Half of the 2009 class of the Centres of Excellence in Commercialization and Research (CECR) have been approved for federal support beyond their initial five-year funding commitment, following a recent review of their operations and bids for extended assistance. The review gave follow-on funding totalling $22.2 million over five years to three CECRs — Green Centre Canada, Canadian Digital Media Network and Ocean Networks Canada Innovation Centre.
The other CECRs launched in 2009 — Centre for Surgical Invention and Innovation (Hamilton), Centre of Excellence in Energy Efficiency (Shawinigan QC) and Tecterra (Calgary) — were not renewed, although they may continue to operate with alternate funding sources.
A review of the original slate of CECRs launched in 2008 was held earlier this year, with just four out of 11 receiving a funding extension. The two reviews have cut the program in half, from 22 to 11.
Of those that were successful in the most recent review, Green Centre Canada (GCC) epitomizes kind of CECR the program is seeking to perpetuate.
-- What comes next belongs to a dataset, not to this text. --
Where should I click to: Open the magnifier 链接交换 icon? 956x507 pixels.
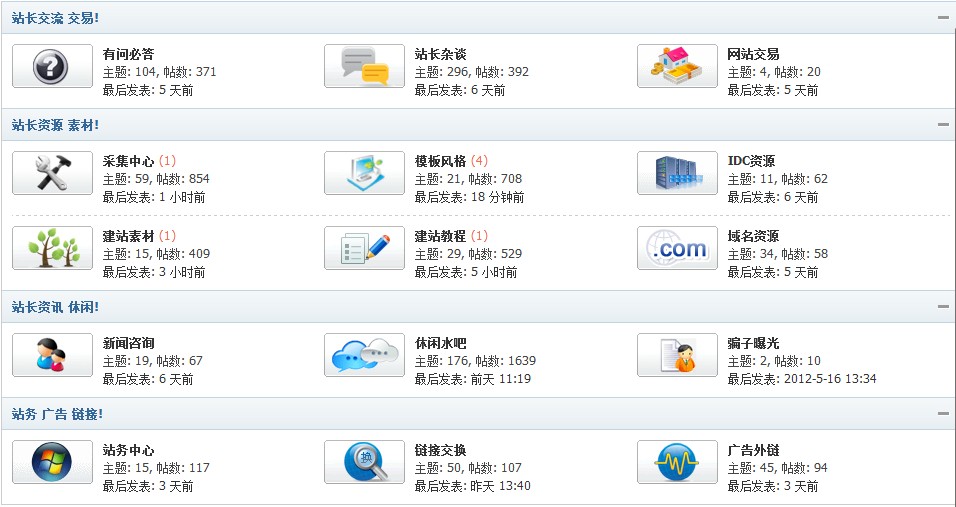coord(364,463)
GCC focuses on green chemistry and has spent the first five years establishing a massive list of partnerships, a 13-member industrial member consortium, a powerful roster of expertise and extensive in-house laboratory facilities.
With that has come considerable licensing and spin-off activity, setting the stage for the second five years which will see a move towards self-sustainability and renewal of GCC's goal of establishing a US subsidiary.
"Green Centre Canada has developed an unmatched ability to build in market pull with multinationals as captive audiences for our technology output," says GCC executive director Dr Rui Resendes. "We also have every facet of what a young company needs and the associated infrastructure."
It has working relationships with more 300 companies of all sizes — both domestic and foreign-owned — and has more than 500 technology disclosures to its credit. And although it fell just shy of its original goals for revenue generation, it still attracted $5.5 million in external funding and $1.5 million in licensing revenue.
Extension funding from the CECR program is $9.1 million, the same amount it received in 2009 (R$, March 16/09). GCC also received $13.1 million from Ontario's Ministry of Research and Innovation and is currently in discussions for renewed funding.
If successful at the provincial level, GCC will be able to ramp up its pilot production capacity to further de-risk opportunities to make them more marketable, says Resendes.
"We have an aggressive but credible business plan (but) it's contingent upon getting full funding," he says. "We have strong relationships with the investment community, especially with the resurgent clean tech sector."
Those relationships will be key as GCC forges ahead with a US subsidiary. Incorporated earlier this year as a not-for-profit organization, GCC USA will be located in Pittsburgh PA to tap into the far larger pool of green chemistry opportunities south of the border.
"It's all about re-inventing value chains with green chemistry through access to the best technologies on a global level. It will mutually benefit Canada by importing technologies into Can ada and exporting Canadian technologies to the US. It's all about wealth creation," says Resendes. "There's no similar model for green chemistry in the world and we have progressive governments backing us. Right now we're working with California-based lead investors to develop a business plan and seek seed funding for GCC USA. Then hopefully it will be GCC Asia and GCC Europe.